New Study Offers New Insights into Children with Autism

Posted on January 7, 2019

Photo: pexels

A team of researchers from Brigham Young University (BYU) and the University of Utah have successfully managed to conduct structural and functional MRI scans on 37 children and adolescents with autism. This was achieved by using a range of procedures targeted at reducing their fears and anxieties. The results thus were able to provide useful insights of the brain of this group of individuals as FMRI was initially near impossible to be conducted on them.

In the past, researchers have conducted structural MRIs on individuals with low verbal and cognitive performance (LVCP) but only under sedation. However, this group of researchers wanted to devise a way to observe their brain activity while these individuals were awake and working. To do so, they created a video that detailed the whole fMRI process so that children could watch it at home repeatedly. Audio files of the possible sounds children would hear in the machine to better prepare themselves were provided as well. The focus was to provide them with more than what they might need to ensure success of a completed scan, they do so by letting them witness how the machine operates when they arrive and giving them reassurance when they were nervous.

Through these scans, these researchers found that the brain’s networks in the LVCP group were not working as in sync as compared to higher performing children with autism and neurotypical children. Their right and left hemisphere also exhibit lower activity. A more interesting finding would be the higher brain network connectivity in the LVCP group than the neurotypical group, something that has been observed clinically but not neurologically.

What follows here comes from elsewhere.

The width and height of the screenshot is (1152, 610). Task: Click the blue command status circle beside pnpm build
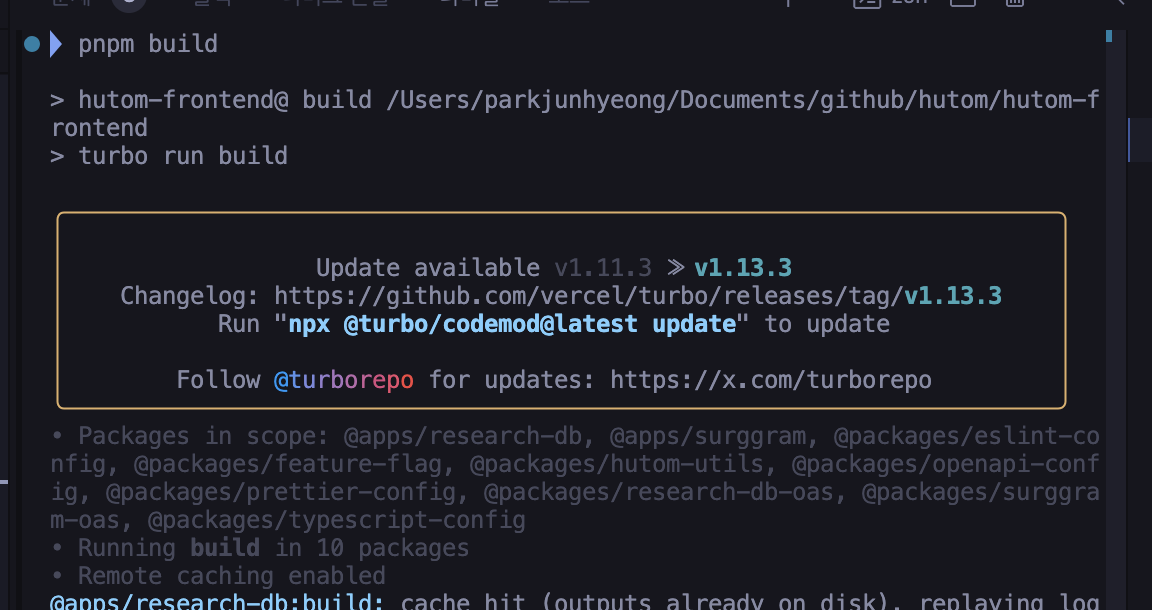32,44
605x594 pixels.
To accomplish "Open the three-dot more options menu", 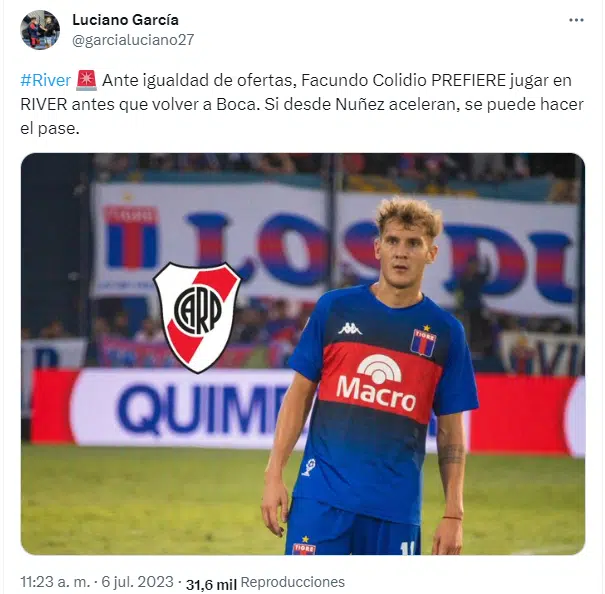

With these new information, it would enable researchers and practitioners to gain a better understanding of the processes in the brain and what it attends to, enabling them to help improve the lives of individuals with autism, and their families. This however. Is only the beginning as the team looks towards conducting more scans not just on the same population, but on children who are younger, and with even lower language abilities in hopes to discover and learn even more how the brain works in this group of children and adolescents.